What has happened to Appalachia, with first Yankee industrialists and then Big Pharma, shows a very clear line of distinction between the true, nationalist Right and the disingenuous, corporatist Right. Our loyalties are to our people and to their betterment, not to a corporation’s profit line or a company’s theoretical concept of rights. Yet, I have debated people who insist that the pharmaceutical industry did nothing wrong and defend them, even as they committed both fraud and bribery. Their first impulse is to defend big business, thinking this is conservatism.

It is the same impulse that causes them to defend the importation of cheap labor, which ends up destroying the working class’ ability to earn a family wage, driving down the native birthrate and causing a demographic shift to occur even earlier. This is the sort of conservatism that not only fails to actually conserve anything, but actually works to undermine the traditional order of our society far more quickly. It is an impulse that we must resist, the identification of our interests with corporate interests has been a disaster for us.

Our greatest minds and leaders knew better and so should we, this is why men like George Wallace would attack big business. He, unlike the Chamber of Commerce lapdogs, knew that his loyalty was to his people, not to capitalism. Remember, in 1968 Wallace was attacked on the pages of the National Review as a “Country and Western Marxist” because he would not tow their neoliberal, corporatist line. More tellingly, William Buckley attacked him for supporting differing economic policies if those policies would benefit Dixie.
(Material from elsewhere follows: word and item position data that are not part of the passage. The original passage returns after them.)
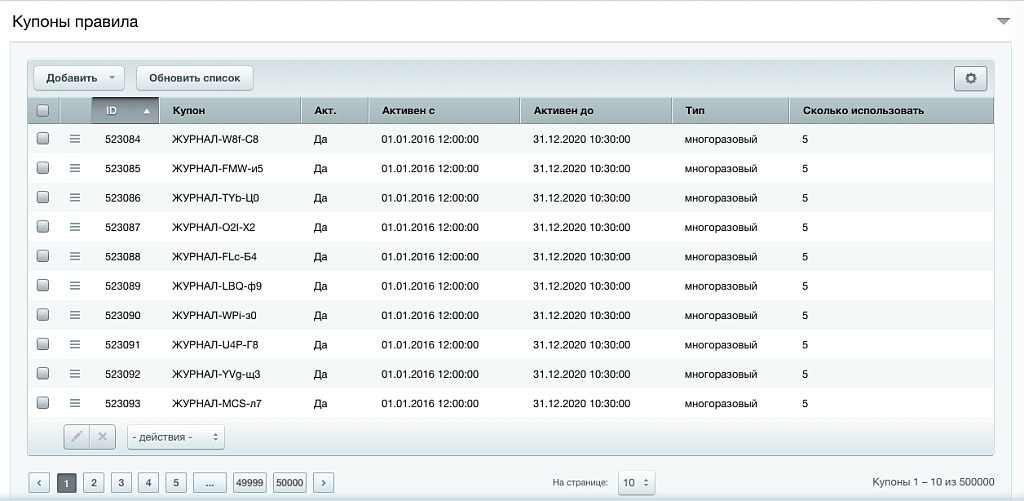Click the delete X icon below table
The height and width of the screenshot is (501, 1024).
pos(102,437)
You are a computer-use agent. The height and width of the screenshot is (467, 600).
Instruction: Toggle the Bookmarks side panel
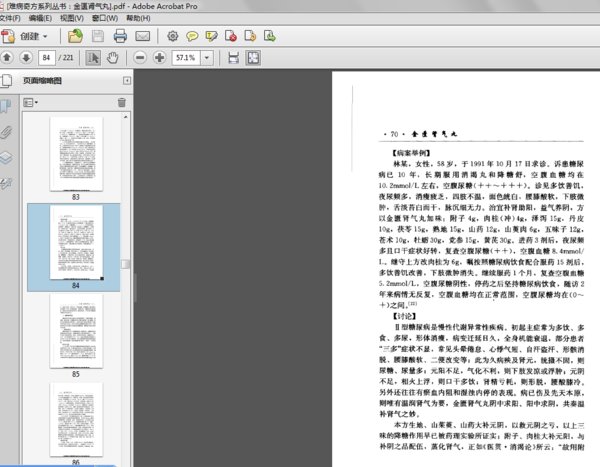(x=6, y=106)
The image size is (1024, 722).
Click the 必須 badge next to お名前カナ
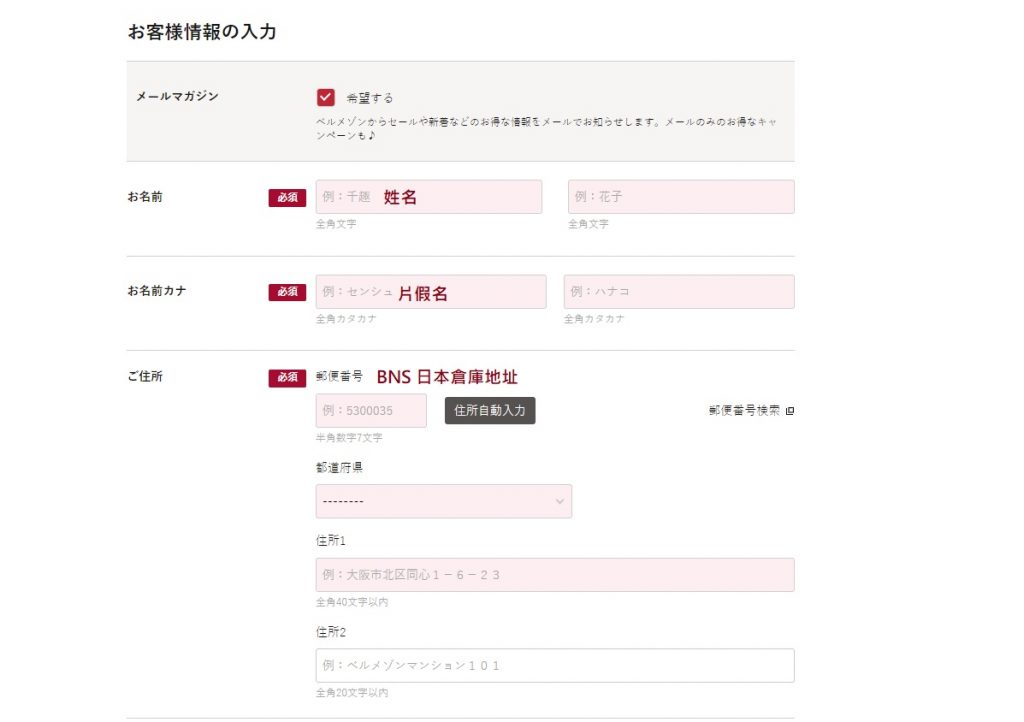[x=286, y=292]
But, that was the point, Wallace knew that his loyalty was to his people and what his people needed might not be reduced into a single set of dogmatic economic principles.

Appalachia needs nationalists that care about her people, not corporate, Yankee (or native) stooges.

-By Dixie Anon

3 comments

  1. Lots of truth in this article. The people here were finally making good money. every miner had a good house, and could afford a plot of land to go with it. then they killed the industry. Deregulation could have saved it but by 2010 there was no hope. there was a brief natural gas boom but that didn’t last long.

    I was born in 1998 and can just barely remember the tail end of the last coal boom. everyone had a job. there were lots of local businesses that were supported by the money the coal industry brought to the county. The county got millions in coal severance tax each year. We had good roads. and good infrastructure.

    when the mines closed all those local businesses lost their base of support. no jobs no money. The department store on main street closed. all the various mining machine and tool shops closed. That million dollar severance tax disappeared. The only road that gets maintained now is the state highway. The county can even afford to salt the roads in winter now. The county’s bridges are ancient and collapsing. there is no money to replace them.

    As to support of the confederacy during the war, it was high here in eastern Kentucky. 631 men enlisted in my county and fought in Virginia and some would ride with General Morgan on his great raid. We had a field hospital here as well. The Yankees were cruel here when they finally took control. People were bayoneted and shot for just being suspected supporters. There was a old cabin that stood near here until recently that still had .58 caliber bullet holes in it. You can still see the confederate fortification on the border with Virginia, a 5 foot high stone wall that is 3 feet thick. it isn’t marked for some reason and its too far off the modern crossing to be a tourist attraction.

  2. Unfortunately, we don’t have real statesmen anymore, who will defend Dixie to the hilt, caring not for Yankee approval or opinion.

  3. What happened to the “like” button that we had on this site for years? Many of these authors and comments deserve a supportive nod.